[mira_talk] Re: Megahub info

  • From: Bastien Chevreux <bach@xxxxxxxxxxxx>
  • To: mira_talk@xxxxxxxxxxxxx
  • Date: Wed, 24 Jun 2009 18:43:04 +0200

On Mittwoch 24 Juni 2009 Björn Nystedt wrote:
> running MIRA (V2.9.45x1) I get report on 1 megahub in my data (it might be
> a problem with my vector clipping and I am still investigating that).
> Anyway, I had trouble finding info in the manuals about the log-file:
> *posmatch_megahubs_preassembly.0.lst
> In my case, I have a singel read name in this file. Anyone knows how to
> interpret that?

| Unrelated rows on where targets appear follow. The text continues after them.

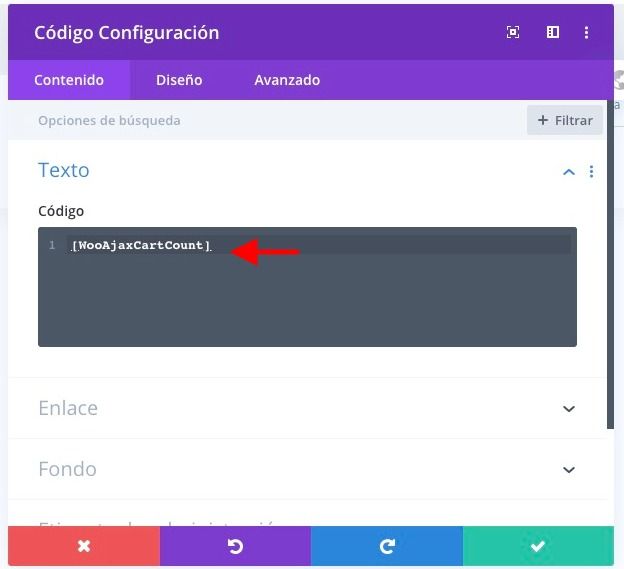This screenshot has width=624, height=569.
Task: Save changes with the green checkmark
Action: point(538,546)
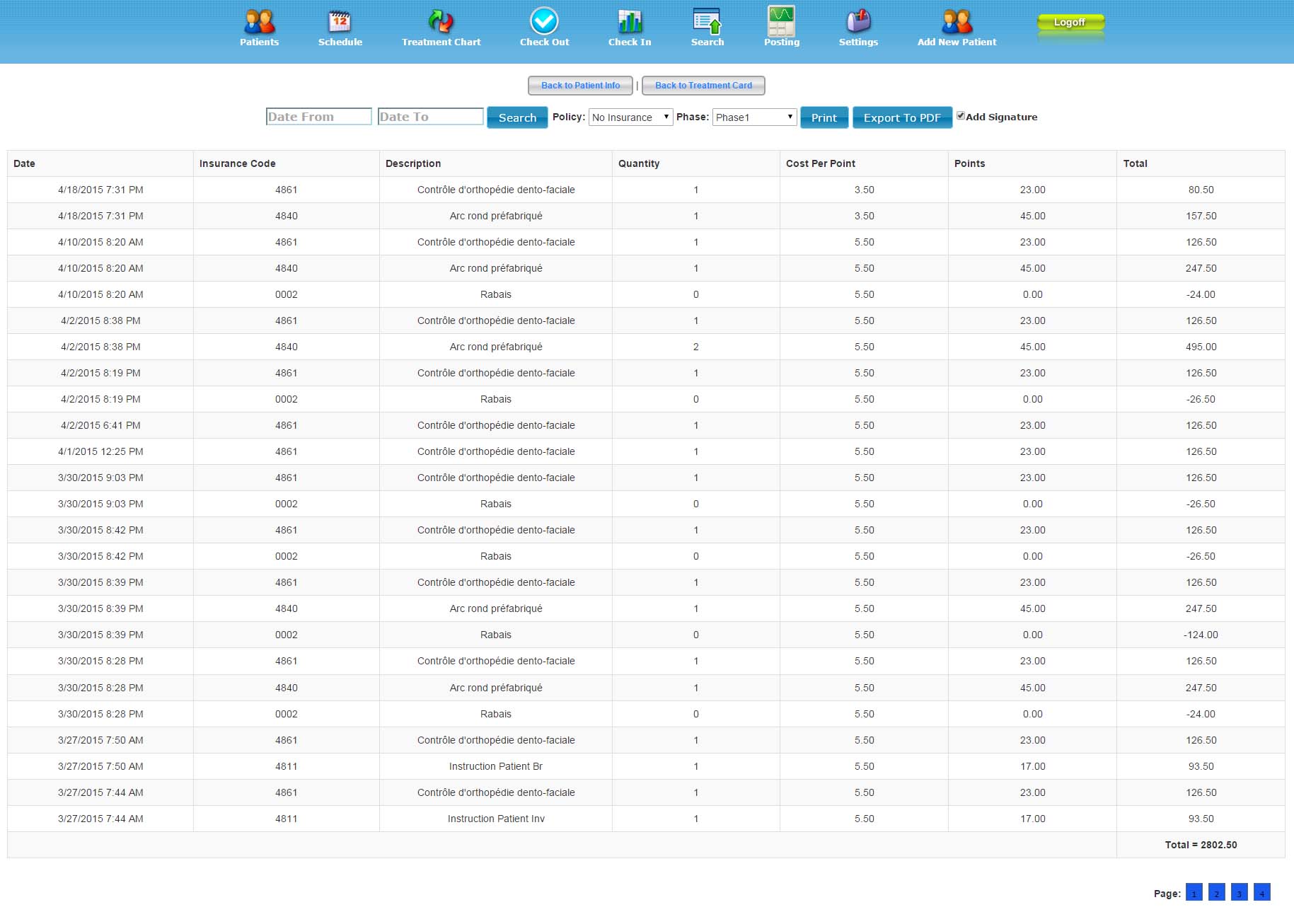Click the Schedule calendar icon
This screenshot has width=1294, height=924.
340,23
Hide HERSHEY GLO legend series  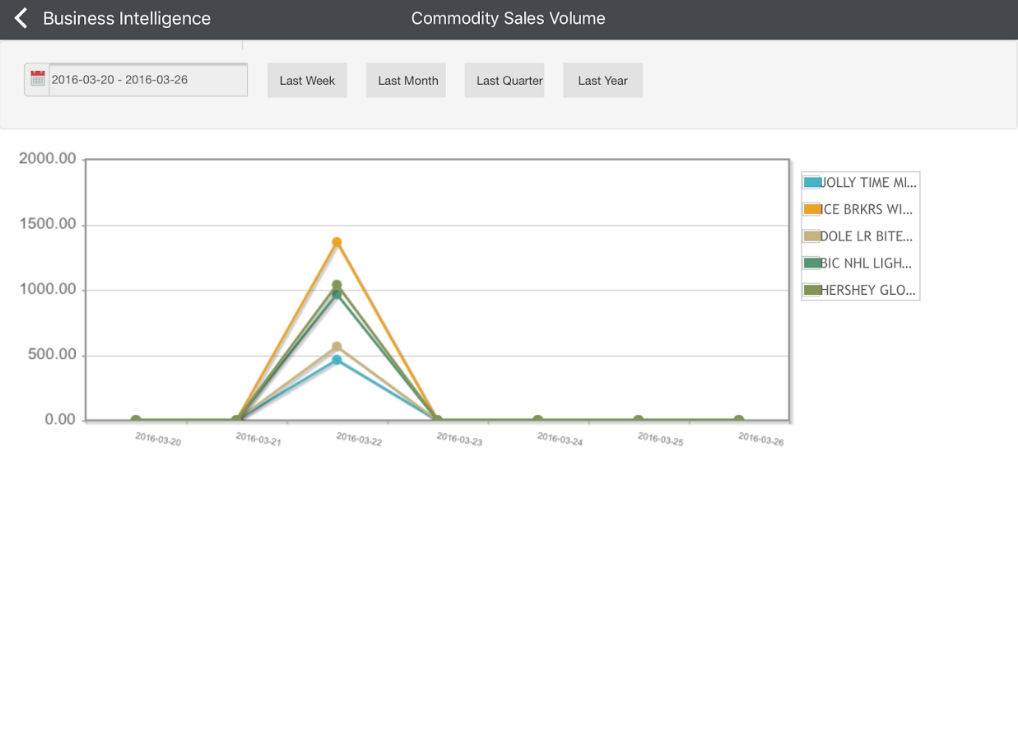[868, 290]
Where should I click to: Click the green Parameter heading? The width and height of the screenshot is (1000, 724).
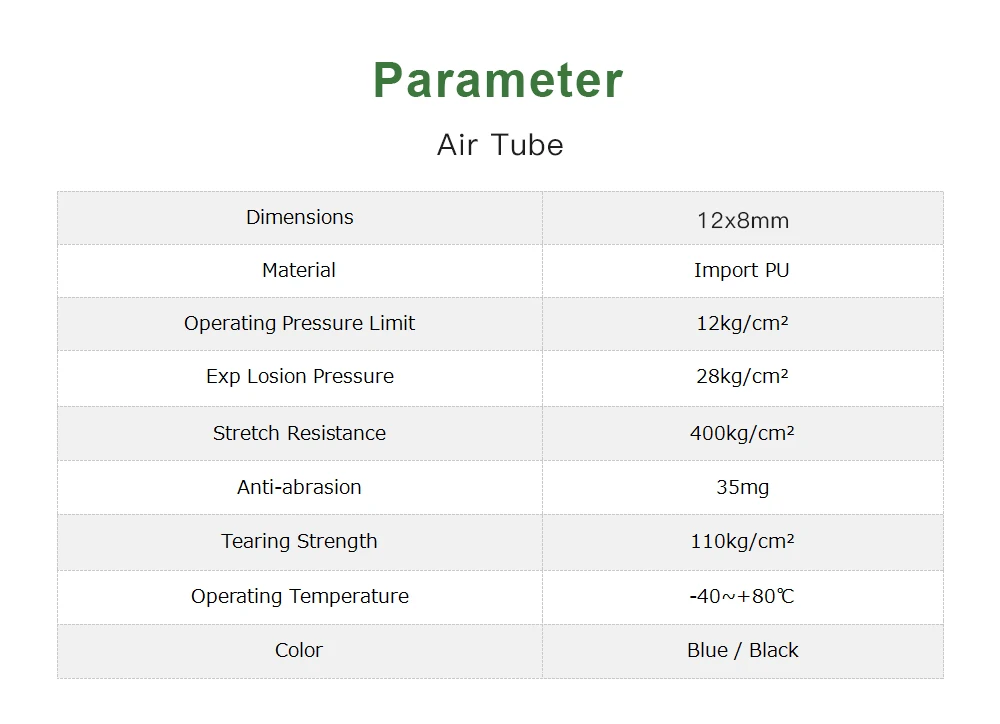tap(498, 80)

Björn Nystedt

Hi Björn,

basically, having one read as 'megahub' means that you seem to have a number 
of reads which are quiterepetitive and one of them (by chance) gets over the 
threshold of 'being a megahub'.

Could you please have a look at the new manual in the *46 distribution which 
is a first draft on how to assemble 'nasty' data. There's a section which deals 
on how to find out which parts are causing problems (it's now also available 
online: Finding out repetitive parts in reads 
http://chevreux.org/uploads/media/mirav2946_hard.html#section_6).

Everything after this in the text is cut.